Simons FE; Early Prevention of Asthma in Atopic Children Study Group. Ann Allergy Asthma Immunol. 2007;99(3):261–266

PURPOSE OF THE STUDY. To evaluate the effect of long-term treatment with levocetirizine on urticaria in young children with atopic dermatitis (AD).

STUDY POPULATION. The group studied 510 children with severe AD disease (mean Scoring Atopic Dermatitis [SCORAD] index: 30) aged 12 to 24 months at enrollment. This study is from the Early Prevention of Asthma in Atopic Children (EPAAC) study.

METHODS. This was a multicenter, randomized, double-masked, parallel-group, placebo-controlled study. Enrolled children were followed for 18 months on treatment with levocetirizine 0.125 mg/kg or placebo twice daily. The occurrence of urticaria was recorded on diary cards by parents or caregivers and “validated” by study investigators (validation was not explained).

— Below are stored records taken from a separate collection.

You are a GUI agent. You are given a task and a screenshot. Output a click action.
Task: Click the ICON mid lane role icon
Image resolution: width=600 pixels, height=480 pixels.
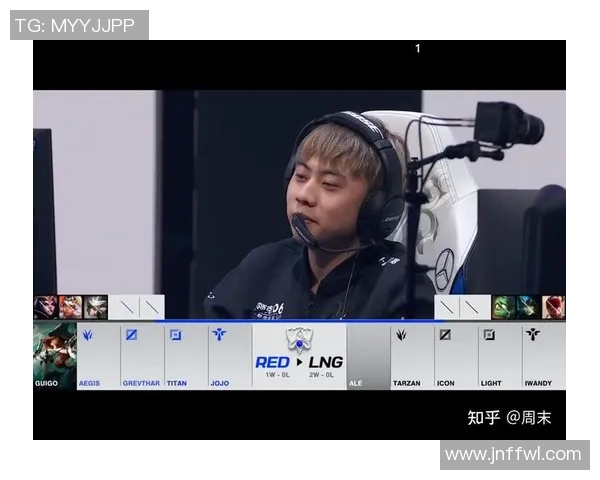445,335
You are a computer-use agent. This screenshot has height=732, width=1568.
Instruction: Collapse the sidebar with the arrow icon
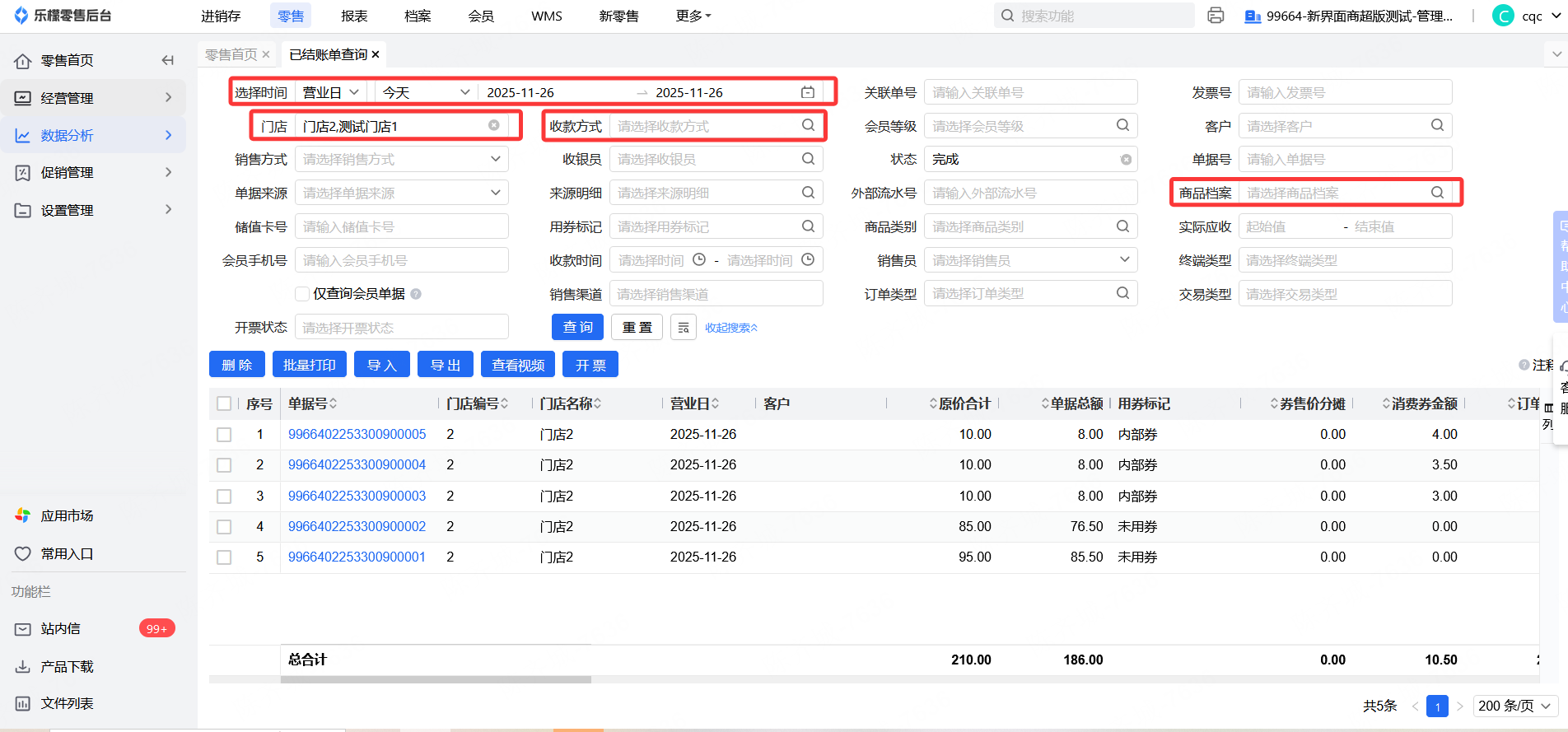click(168, 60)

RESULTS. During the 18 months of treatment, 27.5% (70 of 255) of the children receiving levocetirizine experienced urticaria in contrast to 41.6% (106 of 255) of the children receiving placebo (P < .001). The mean number of episodes of urticaria was 0.71 ± 0.11 and 1.71 ± 0.25 in the levocetirizine and control groups, respectively (P < .001). Urticaria was noted on a mean of 4.43 days in levocetirizine-treated patients and 5.36 days in placebo-treated patients (P < .001). For 85% of the children, the urticaria lasted ≤7 days. In 77% of the children with urticaria, the outbreak was associated with food ingestion. No significant adverse effects or long-term adverse effects were noted with active treatment.

CONCLUSIONS. Forty-two percent of highly atopic young children in the EPAAC study had acute urticaria, predominantly associated with food ingestion. Levocetirizine was effective at preventing urticarial outbreaks and had a modest effect treating urticaria, as demonstrated by the decrease in the duration of the episodes.

REVIEWER COMMENTS. In a previous, similar trial (Early Treatment of the Atopic Child [ETAC]) in young children with AD treated with cetirizine, acute urticaria was reported in 16% of the patients treated with placebo and 6% of the patients treated with the antihistamine (Simons FE. J Allergy Clin Immunol. 2001;107[4]:703–706). These patients were less highly atopic than the present study. The current EPAAC study is hindered by the lack of explanation of validation of urticarial episodes. This study has extended knowledge on the safety of cetirizine/levocetirizine for young children with AD and their efficacy in preventing acute urticaria resulting from food allergy.